• Work request 1:
Using the palm oil article, answer the following:
(a) In what kind of climates is the oil palm tree mainly found?
(b) In what form is palm oil at room temperature?
(c) What property of palm oil accounts for its use in many prepared dishes?
• Work request 2:
List every oil that the palm oil article names.
• Work request 3:
Translate this sentence from the palm oil article into Spanish: "At room temperature, palm oil is in a semi-solid form."

• Excerpted passage:
Is Palm Oil Bad for You? Here's What Nutritionists Think

What nutritionists now know about the health benefits and drawbacks of palm oil.

Palm oil may not be a home kitchen staple like olive oil or canola oil. But researchers are taking another look at the health benefits and drawbacks of this widely produced tropical oil. Palm oil is on the ingredient list in numerous processed foods, and it's used in many prepared dishes thanks to its high smoke point.

How does palm oil compare to other cooking oils, and is it as bad for you as experts used to think? We spoke to two nutritionists to find out.

What Is Palm Oil?

Palm oil comes from the fruit of the oil palm tree, a type of tree found mainly in warm climates such as Africa and Asia. It's controversial because the trees grow in rainforest regions, and "the harvesting of this type of oil is being blamed for many negative environmental impacts," New York City-based nutritionist Natalie Rizzo, RD told Health. At room temperature, palm oil is in a semi-solid form.

Palm oil is in greater demand these days. "Because the United States banned the addition of trans fats to food [that are sold in restaurants and on grocery store shelves], many manufacturers have turned to palm oil, which is an inexpensive substitute," Rizzo said.

• Source data:
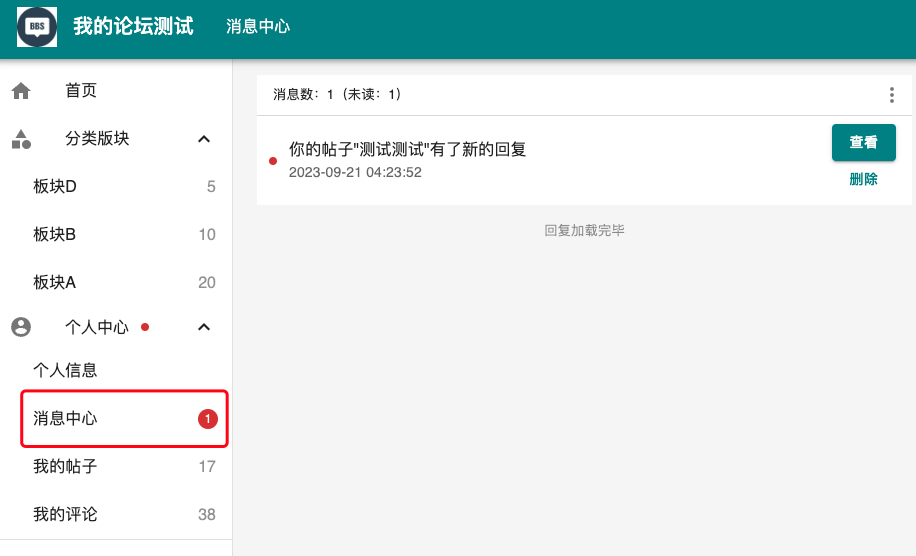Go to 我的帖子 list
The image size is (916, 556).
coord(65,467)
==
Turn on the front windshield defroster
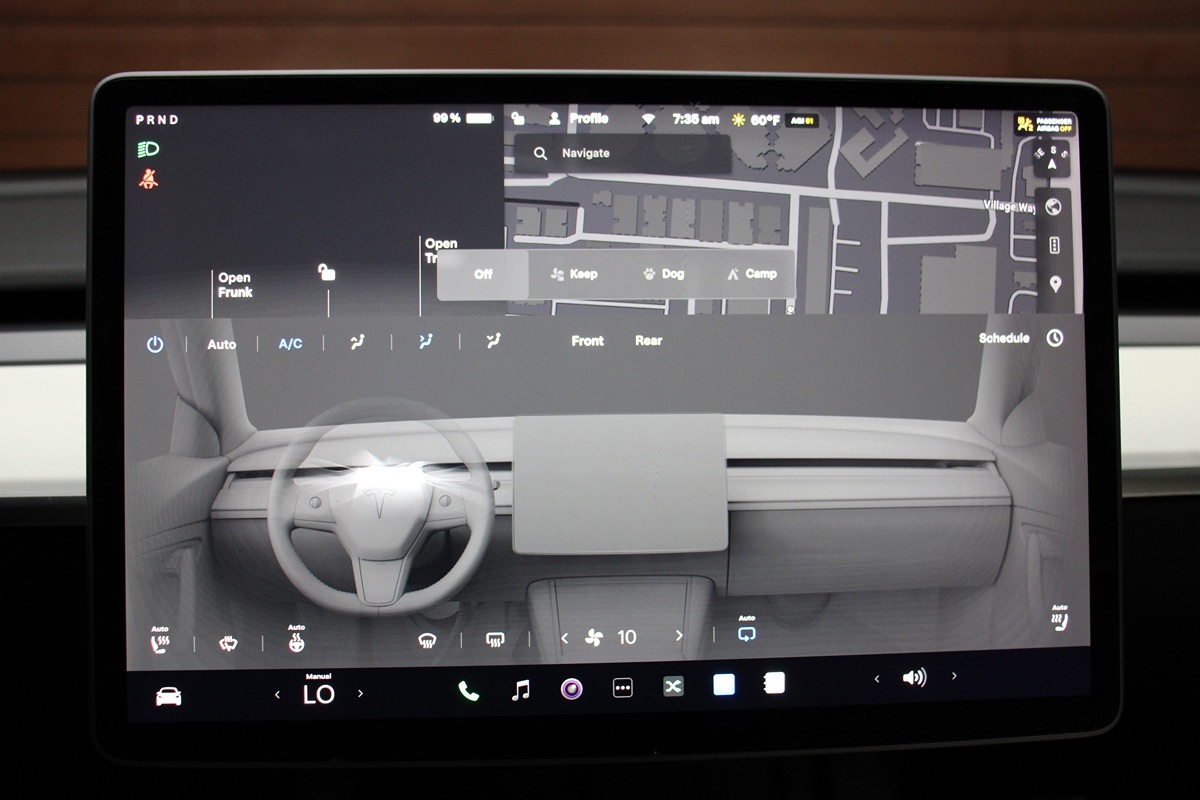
==
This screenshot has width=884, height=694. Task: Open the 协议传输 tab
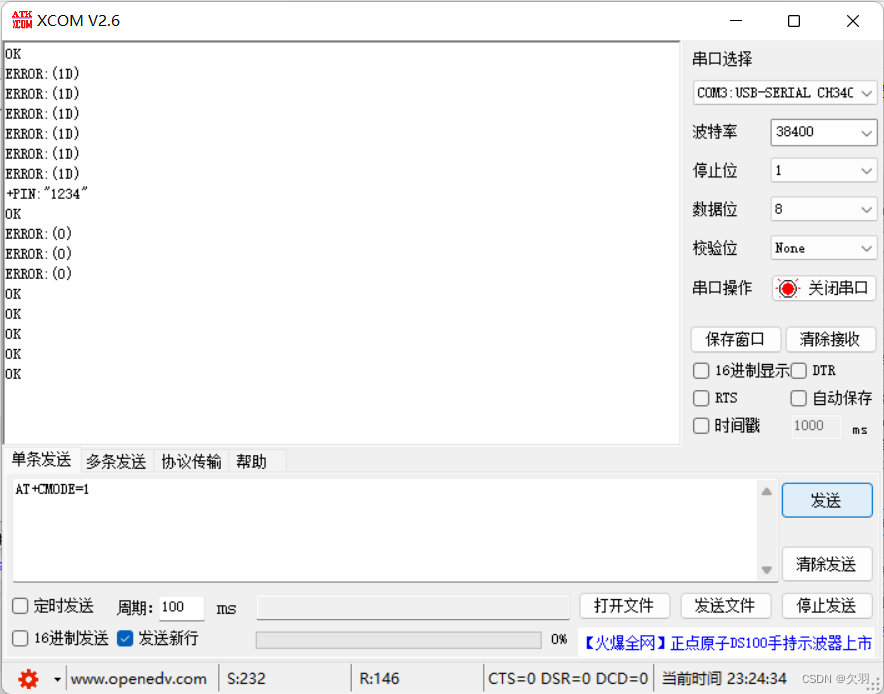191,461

• Expected output 1:
(a) Warm climates, such as Africa and Asia.
(b) A semi-solid form.
(c) Its high smoke point.

• Expected output 2:
Palm oil, olive oil, canola oil

• Expected output 3:
A temperatura ambiente, el aceite de palma se encuentra en forma semisólida.